Le Quotidien du pharmacien. Le paracétamol n’est pas inscrit au répertoire des génériques. Comment analysez-vous cette exception française ?
Jérôme Peigné. Lors de la mise en place du répertoire des génériques (1997) et du pouvoir de substitution accordé aux pharmaciens (1999), il n’avait pas été prévu de créer des groupes génériques pour lesquels il n’y avait pas de spécialités de référence. C’était le cas du paracétamol. Cette lacune a été comblée par la loi de financement de la sécurité sociale de décembre 2002.
Il n’existe donc plus d’obstacle juridique à l’inscription du paracétamol au répertoire, mais la question présente une évidente dimension économique, et plus exactement industrielle, puisque les spécialités que sont le Doliprane et l’Efferalgan/Dafalgan sont produites par deux usines, l’une dans le Calvados (Sanofi), l’autre dans le Lot-et-Garonne (BMS-UPSA).
Le lobbying mené par les deux grands laboratoires – largement fondé sur une menace pour l’emploi local – a été en partie fructueux. Le paracétamol ne figure toujours pas dans le répertoire, mais les industriels ont consenti une baisse de prix de leur spécialité, négociée avec le CEPS et actée en décembre 2014. Le prix du paracétamol des médicaments de marque (juridiquement il ne s’agit pas de princeps) et des médicaments génériques a en effet été aligné. C’est un accord donnant-donnant où chaque partie a essayé de sauver l’essentiel.
Face à la menace d’une inscription au répertoire des génériques, Sanofi a envisagé de demander le déremboursement du Doliprane. Cette stratégie est-elle viable pour le laboratoire ?
Le marché des antidouleurs à base de paracétamol a pratiquement doublé entre 2002 et 2012 et représente plus d’un milliard d’euros. Le Doliprane est le médicament le plus vendu en volume et le troisième en terme de remboursement de l’assurance-maladie.
La stratégie visant à basculer complètement la marque dans le monde de l’OTC est un pari qui semble risqué. La baisse des prix appliquée depuis 2015 a eu des répercussions économiques pour Sanofi, mais le deal de 2014 a permis de limiter la concurrence générique.

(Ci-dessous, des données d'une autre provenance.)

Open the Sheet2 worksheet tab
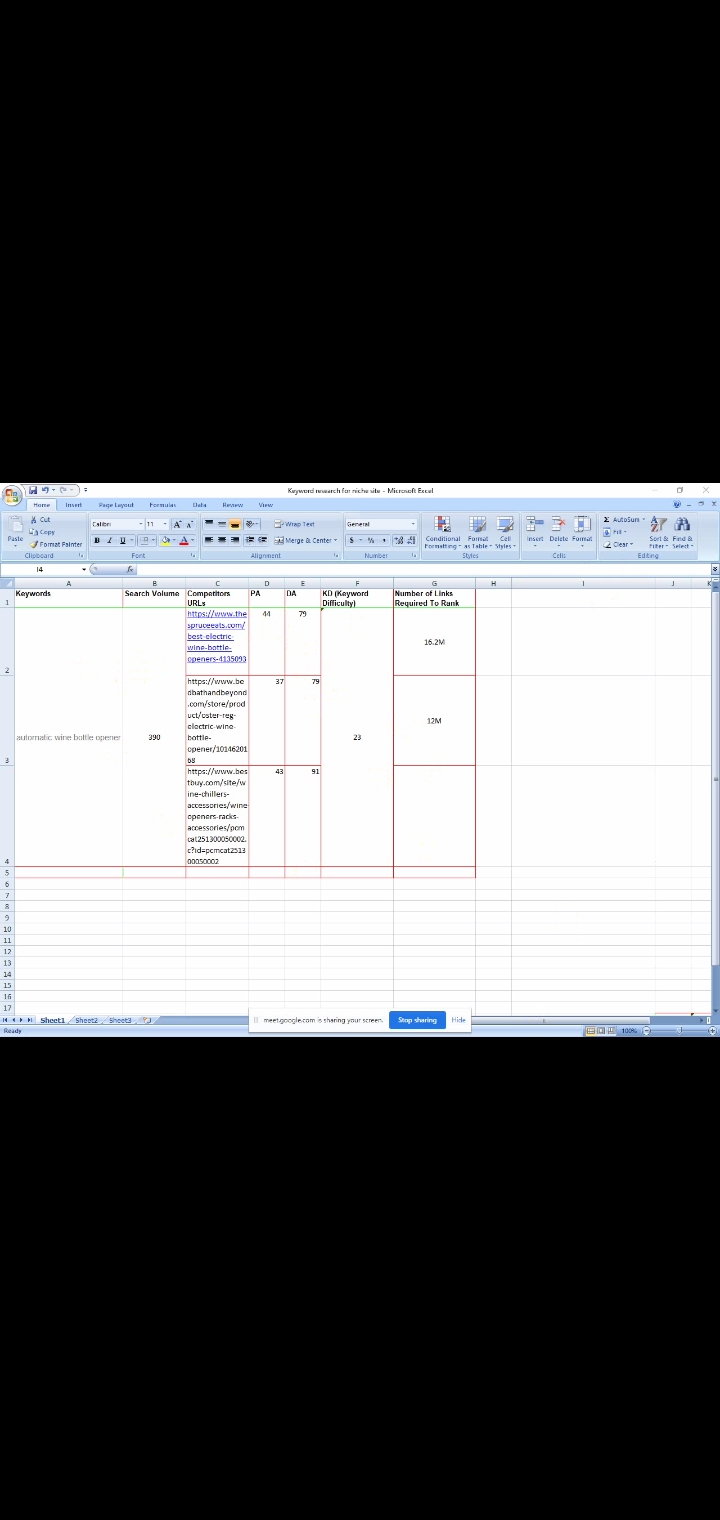The image size is (720, 1520). tap(87, 1020)
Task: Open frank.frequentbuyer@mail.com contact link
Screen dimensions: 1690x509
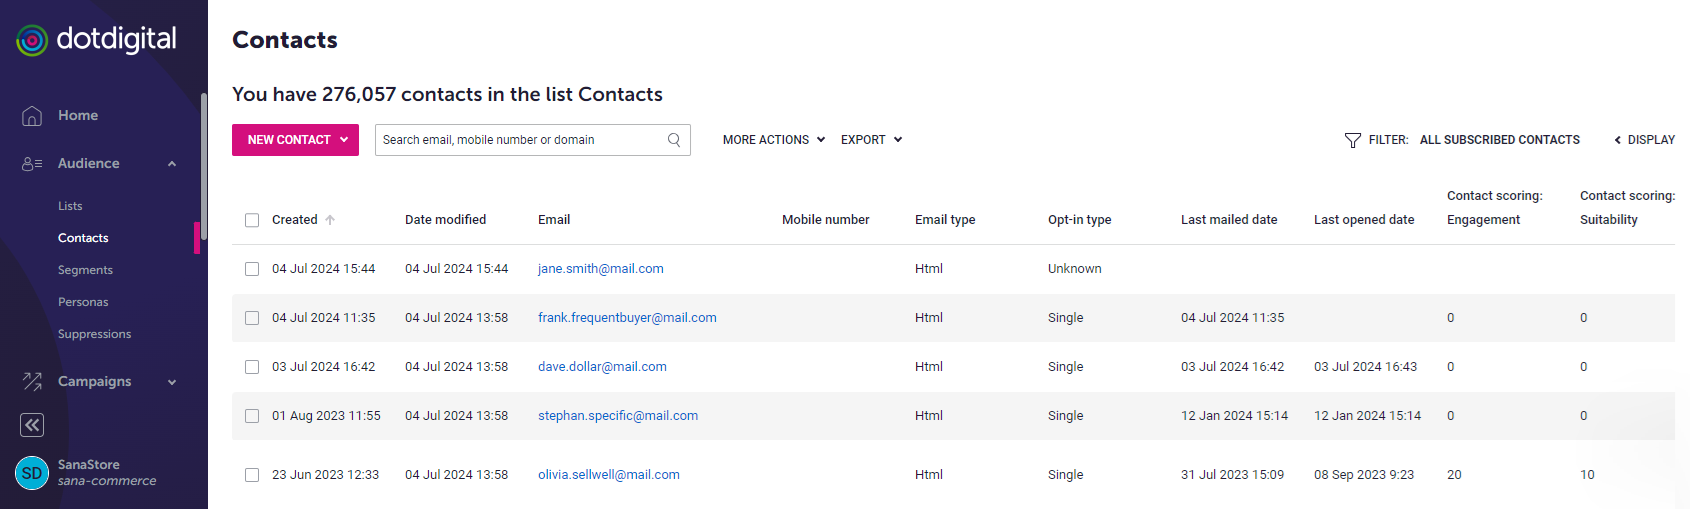Action: [627, 318]
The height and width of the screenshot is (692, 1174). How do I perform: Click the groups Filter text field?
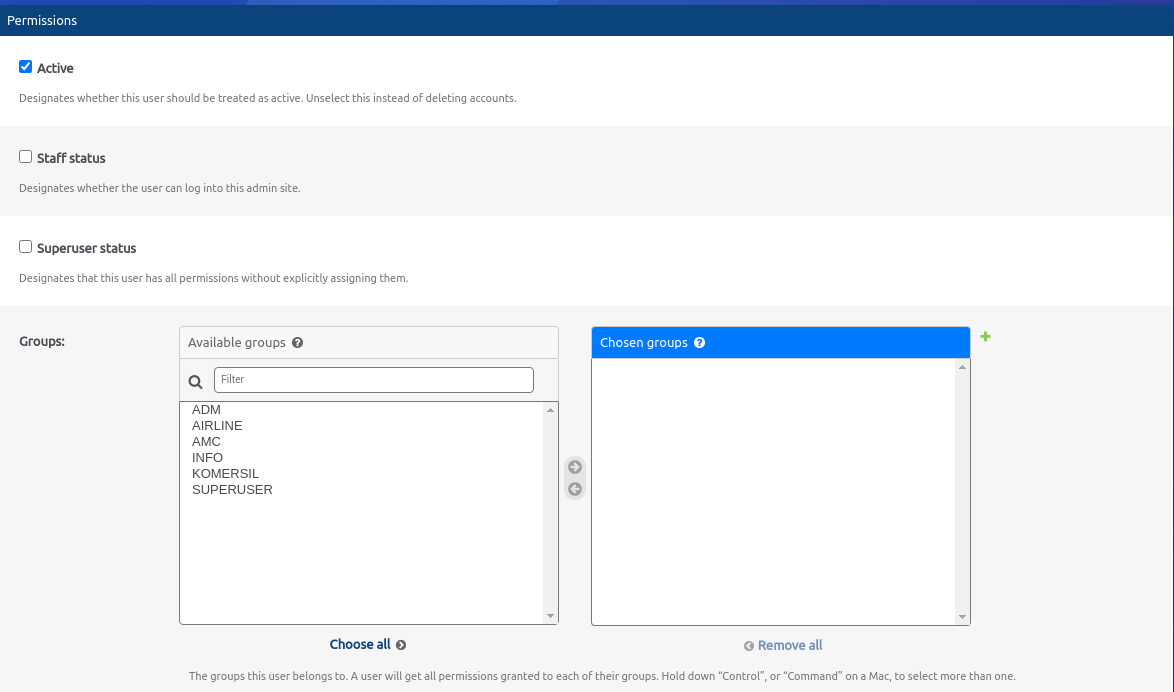click(x=373, y=380)
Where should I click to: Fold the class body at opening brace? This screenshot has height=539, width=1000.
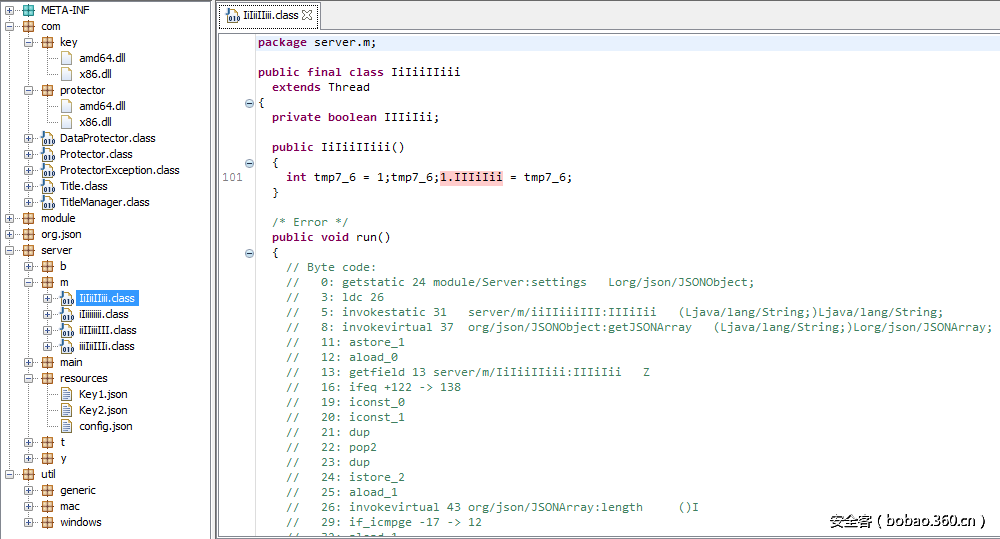tap(249, 103)
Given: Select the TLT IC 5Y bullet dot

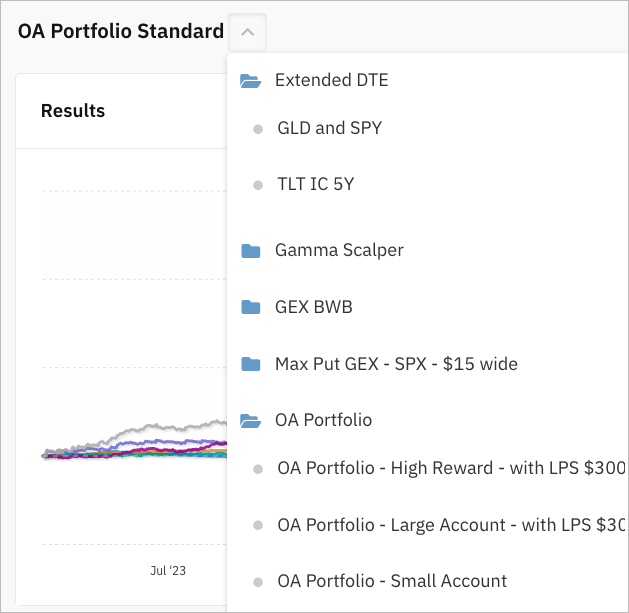Looking at the screenshot, I should click(x=258, y=185).
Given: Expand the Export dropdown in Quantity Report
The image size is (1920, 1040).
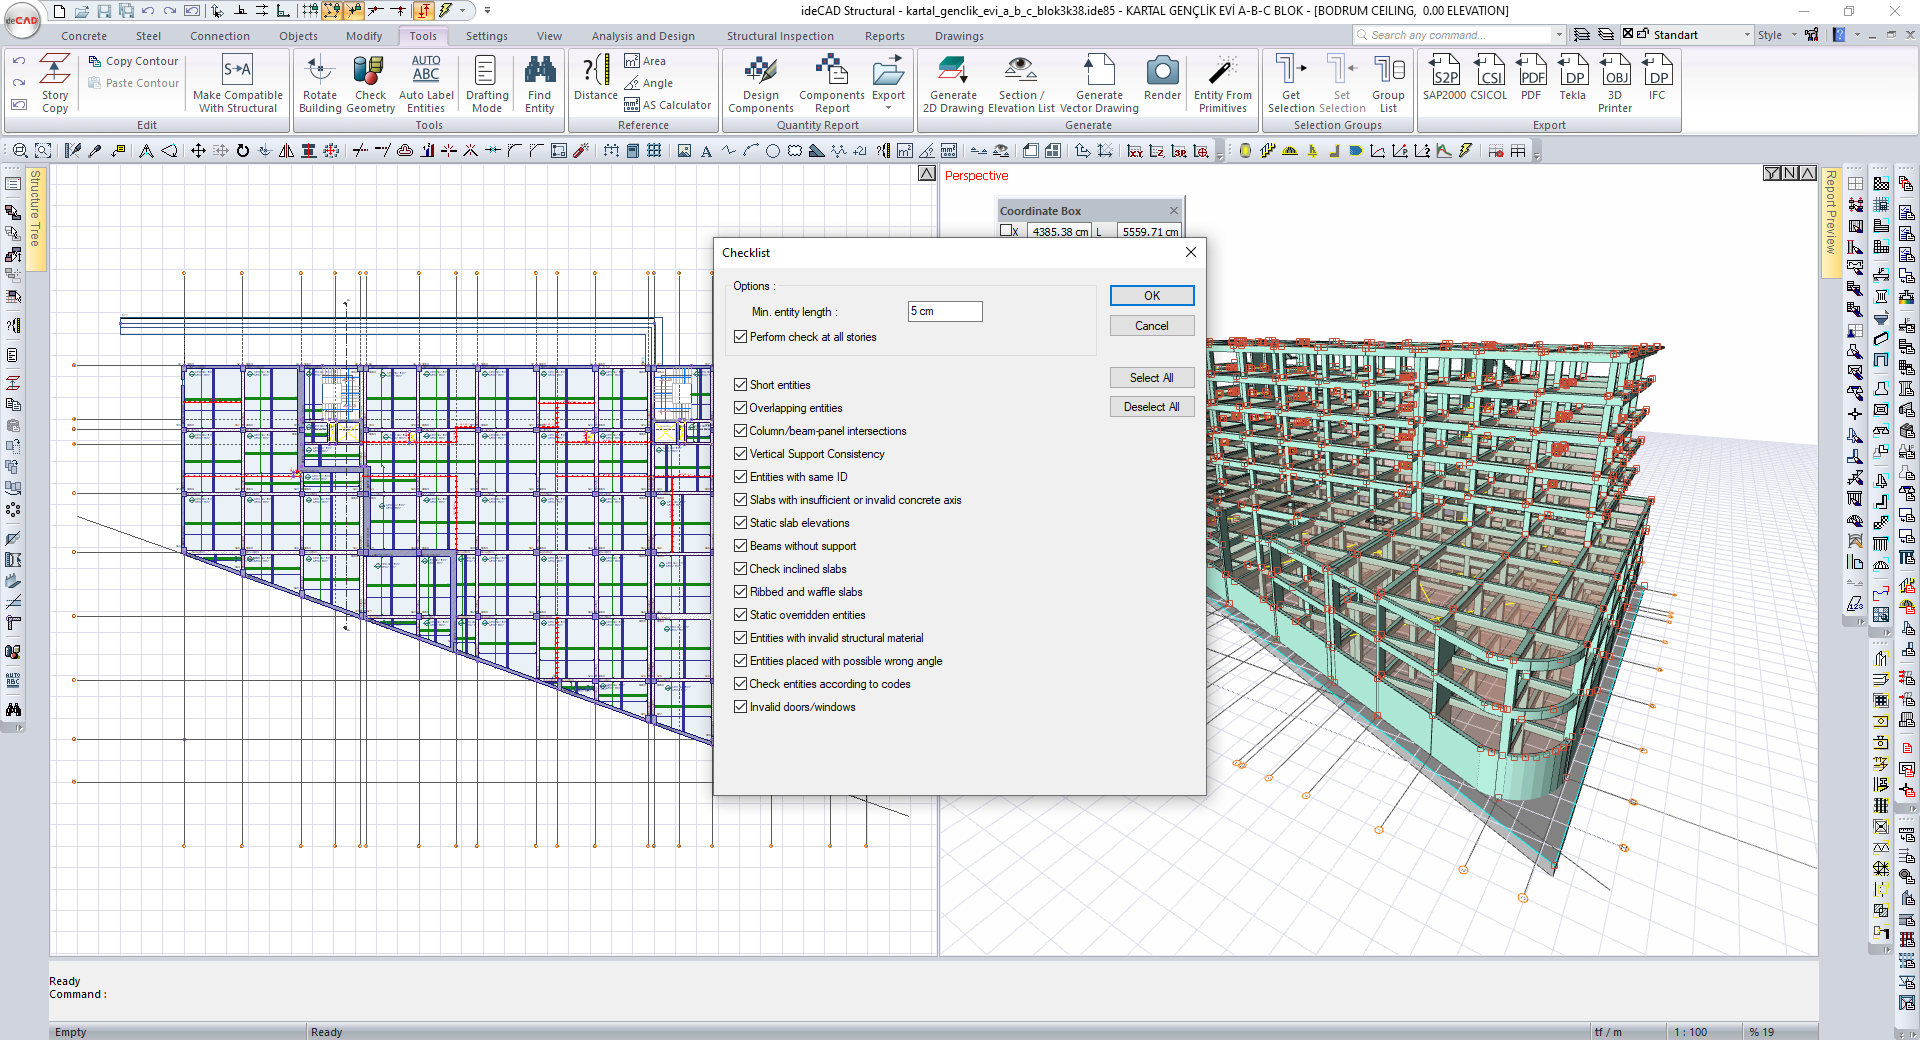Looking at the screenshot, I should 888,106.
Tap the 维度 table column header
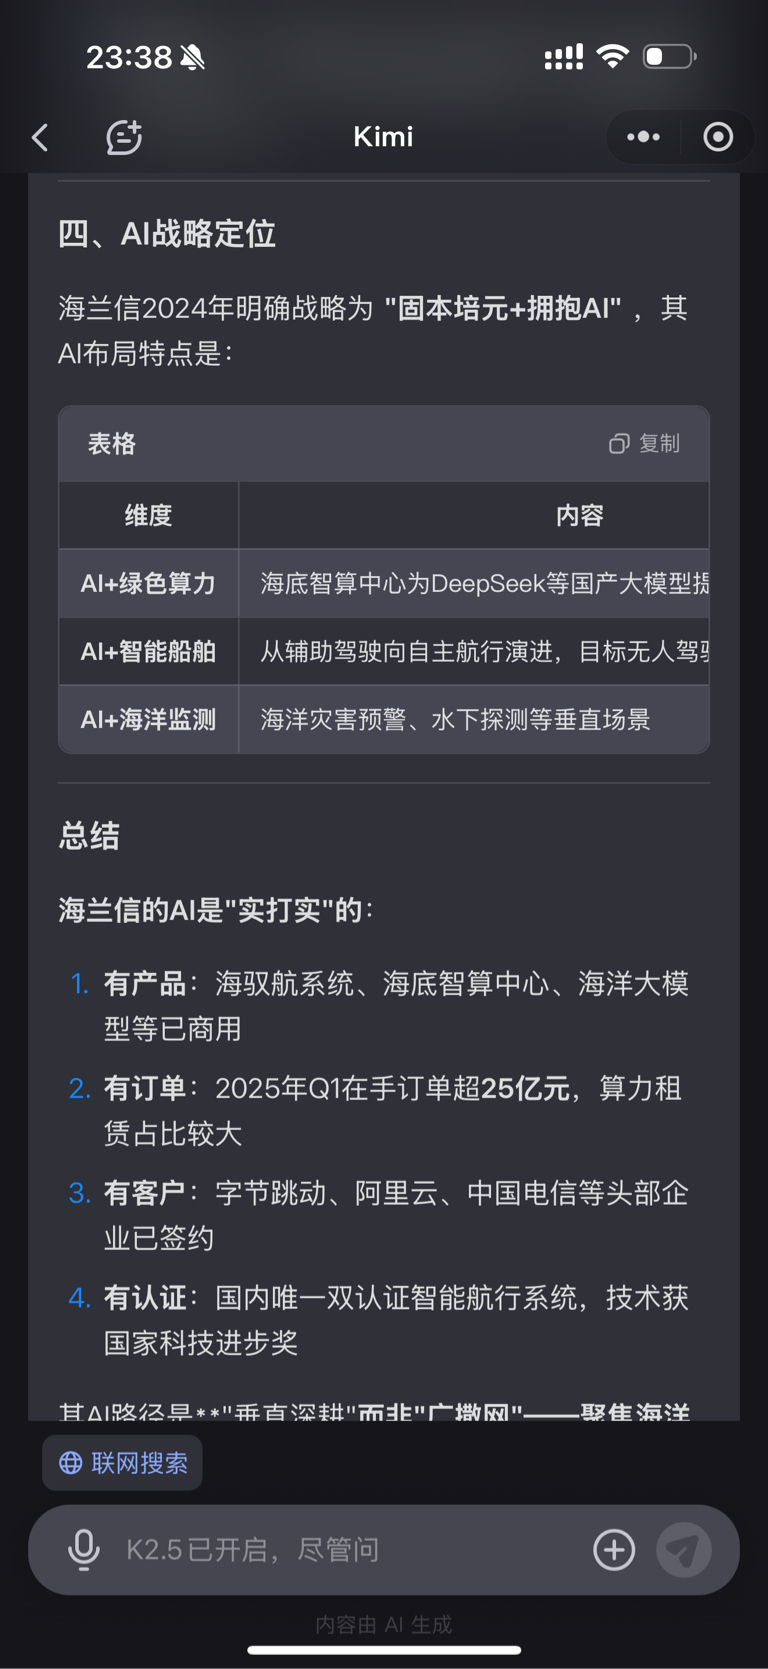 click(x=148, y=516)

En 2016, le Doliprane reste l’un des médicaments les plus prescrits, les plus vendus et les plus remboursés en France. On ne tire pas un trait sur de tels revenus du jour au lendemain, même pour une big pharma.
L’éventualité de créer de grands conditionnements de paracétamol a-t-elle selon vous une chance d’aboutir en France ?
La limitation de la dose maximale par conditionnement à 8 g de paracétamol remonte au début des années 1980 et repose sur des critères de sécurité sanitaire liés au caractère hépatotoxique du paracétamol. Les surdosages et les mésusages constituent un problème d’autant plus grave que la molécule en cause est l’une des plus connues et vendues au monde : plus de 24 milliards de comprimés vendus annuellement. Malgré un profil de risque favorable, le paracétamol reste l’une des principales causes d’intoxication médicamenteuse.
Aux États-Unis des procès incluant des actions de groupe ont été intentés contre certains fabricants de paracétamol (notamment le célèbre Tylénol), ce qui a conduit la FDA à limiter la dose maximale de paracétamol par prise. La Suède a décidé de faire revenir le paracétamol dans le giron des pharmacies après l’avoir sorti du monopole.
On peut donc penser que les grands conditionnements de paracétamol ne sont pas à l’ordre du jour, pas plus que sa sortie du monopole. Aux pharmaciens d’accompagner et d’assurer son bon usage. Aux autorités publiques de faire prévaloir l’intérêt de la santé publique.